So Clive, getting back to your point – the main ‘legitimate’ function of the device would be to let you hit a hot-key, then quickly scroll up and down through your stored passwords with the keyboards arrow keys, and ‘type’ any of them instantly with a single stroke of the ‘enter’ key.

–but nothing would prevent us adding a ‘fun’ utilities menu that would allow you to exchange ‘fun’ captain midnight decoder ring style secure message with your friends – with the “decoder ring” encryption being defined as the unbreakable 512 bit composite AES-CBC[secret IV] -> RC4 cipher that I described earlier.

— Just because, I think it’s much more ‘fun’ to ‘play’ with a cipher knowing that it can’t be broken even if you turned every electron in the universe into a quantum super computer, and let them work from the big-bang to till the big-crunch…

Richard • June 25, 2016 2:27 PM

@ r

… I still believe you’re assuming a little much.

Again, thanks for keeping me honest.

Yes, I am making a broad assumption here – namely, that the device will attempt to connect via standard WiFi protocols.

— and yes, as you stated, there are a number of tricks that can be used to try to fly-below-the-radar on WiFi, but ultimately my point was that, when the device does succeed in establishing a connection through an insecure target-of-oportunity WiFi node (open or WEP), it risks leaving an audit trail.

But if you will allow me to put on my tin-foil-hat for a moment – then I would have to agree wholeheartedly that MUCH more dangerous attack vectors are likely to exist – and may well already be being exploited.

Spread spectrum has been used for years by the military and intelligent services to implement secure low intercept, jam resistant communications (long before it’s use in WiFi, Bluetooth, etc).

Modern WiFi chipsets use programmable hardware to impalement both direct sequence and frequency hopping spread spectrum (for the original 802.11 and 802.11b standards) plus sophisticated OFDM modulation (used in 802.11a/g/n).

So by simply compromising the proprietary ‘blob’ of code used in programming the chip (or accessing the existing code in ‘diagnostic’ mode), an attacker could alter the parameters of the spread spectrum transmission to create an alternate mode that is not only invisible to ‘WiFi Radar’ type scanners, but which also can not be easily detected using generic RF scanning equipment like a spectrum analyzer.

At the receiving end, we re-correlate the signal energy and recover the original data stream, but to do this we need to the frequency hopping or digital ‘chip’ pattern used in creating the original signal. These patterns are typically created using a simple non-secure method like a LFSR, but if we substitute a cryptographically secure psudo random source (CSPRG) instead, then it will be very difficult to even detect the signal without the correct cryptographic ‘key’.

Work to complete
Pick up the forum discussion on hiding wireless signals with spread spectrum right after its last sentence and keep writing in the same voice.

Records from a data collection
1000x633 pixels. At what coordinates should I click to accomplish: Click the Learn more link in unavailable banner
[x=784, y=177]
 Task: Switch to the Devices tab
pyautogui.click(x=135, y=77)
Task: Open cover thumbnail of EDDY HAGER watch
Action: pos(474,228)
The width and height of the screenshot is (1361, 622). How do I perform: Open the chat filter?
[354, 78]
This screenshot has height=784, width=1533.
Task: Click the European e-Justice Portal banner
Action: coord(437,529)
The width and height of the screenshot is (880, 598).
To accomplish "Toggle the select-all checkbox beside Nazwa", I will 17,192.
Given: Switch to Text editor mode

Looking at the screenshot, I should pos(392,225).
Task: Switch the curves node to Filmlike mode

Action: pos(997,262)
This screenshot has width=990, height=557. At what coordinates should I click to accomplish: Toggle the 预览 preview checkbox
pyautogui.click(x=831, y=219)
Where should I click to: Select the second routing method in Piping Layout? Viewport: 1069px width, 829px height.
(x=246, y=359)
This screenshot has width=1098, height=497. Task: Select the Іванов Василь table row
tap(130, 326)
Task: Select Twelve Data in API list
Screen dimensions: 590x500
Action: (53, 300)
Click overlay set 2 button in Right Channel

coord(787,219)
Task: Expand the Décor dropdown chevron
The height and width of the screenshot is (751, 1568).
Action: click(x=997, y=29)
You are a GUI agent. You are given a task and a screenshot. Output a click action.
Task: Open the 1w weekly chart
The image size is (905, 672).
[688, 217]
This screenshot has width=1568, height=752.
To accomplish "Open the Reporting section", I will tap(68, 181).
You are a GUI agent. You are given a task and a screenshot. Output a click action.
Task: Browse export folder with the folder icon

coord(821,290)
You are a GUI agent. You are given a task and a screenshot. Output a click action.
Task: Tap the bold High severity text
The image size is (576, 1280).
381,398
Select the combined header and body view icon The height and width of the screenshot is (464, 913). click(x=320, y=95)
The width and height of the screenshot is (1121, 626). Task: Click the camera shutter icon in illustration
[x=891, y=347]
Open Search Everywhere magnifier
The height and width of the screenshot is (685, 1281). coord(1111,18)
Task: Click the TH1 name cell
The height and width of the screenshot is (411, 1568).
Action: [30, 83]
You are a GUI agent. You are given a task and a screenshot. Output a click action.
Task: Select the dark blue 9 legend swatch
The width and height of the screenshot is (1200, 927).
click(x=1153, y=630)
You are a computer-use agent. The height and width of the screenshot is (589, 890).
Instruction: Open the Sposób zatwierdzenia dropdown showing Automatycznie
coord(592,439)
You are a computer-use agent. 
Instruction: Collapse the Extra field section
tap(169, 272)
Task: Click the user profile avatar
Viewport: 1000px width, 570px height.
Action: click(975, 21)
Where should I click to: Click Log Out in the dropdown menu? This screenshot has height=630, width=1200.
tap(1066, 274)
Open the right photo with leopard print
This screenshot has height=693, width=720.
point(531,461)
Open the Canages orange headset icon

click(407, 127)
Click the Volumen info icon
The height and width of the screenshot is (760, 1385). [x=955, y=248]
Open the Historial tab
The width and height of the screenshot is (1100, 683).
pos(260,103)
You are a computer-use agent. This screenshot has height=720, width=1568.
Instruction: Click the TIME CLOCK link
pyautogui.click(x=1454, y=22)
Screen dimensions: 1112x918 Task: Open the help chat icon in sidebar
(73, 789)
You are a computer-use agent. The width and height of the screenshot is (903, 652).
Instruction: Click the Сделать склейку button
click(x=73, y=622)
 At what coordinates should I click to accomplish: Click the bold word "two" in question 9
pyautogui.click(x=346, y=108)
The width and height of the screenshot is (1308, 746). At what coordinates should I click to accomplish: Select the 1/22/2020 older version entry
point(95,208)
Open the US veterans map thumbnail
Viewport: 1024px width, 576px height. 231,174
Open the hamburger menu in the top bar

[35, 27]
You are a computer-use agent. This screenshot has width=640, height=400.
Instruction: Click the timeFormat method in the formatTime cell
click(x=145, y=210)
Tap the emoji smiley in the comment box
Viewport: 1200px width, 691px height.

Response area
This is because by exploiting the high ‘processing gain’ possible in spread spectrum modulation we can actually send signals at levels well BELOW the background thermal noise floor.

Spread spectrum won’t let you violate Shannon’s channel capacity, so you need the same total transmitted power to overcome a given amount of background Gaussian noise for a given bit rate, but it will let you spread that transmitted power over a large bandwidth to hide it under the existing background noise – and Shannon does let you trade off a lower bitrate for lower power (or longer transmission distances at the same power), so if we limit the bandwidth to a few kilobits per second, the standard WiFi power levels of a few hundred milliwatts could drive a signal a mile or more.

To help facilitate this type of attack, the fine folks at Microsoft have added nifty “virtual WiFi” network hooks to allow your WiFi chip to spawn secondary devices. The legitimate motivation for such a capability is to let your computer spawn legitimate WiFi Hotspot hubs like some cell phones – but Microsoft doesn’t seem to be doing much to advertise this support, so who do you suppose was pushing for it???

Of course, for all this to work, the transmitting and receiving points would have to be compromised with the same malware so that they would both be using the same secret modulation scheme, but given the sophistication of some of the attacks that have already been exposed, it’s not to hard to imagine that overlaid with virtually every home and business WiFi there is a hidden NSA.NET hotspot.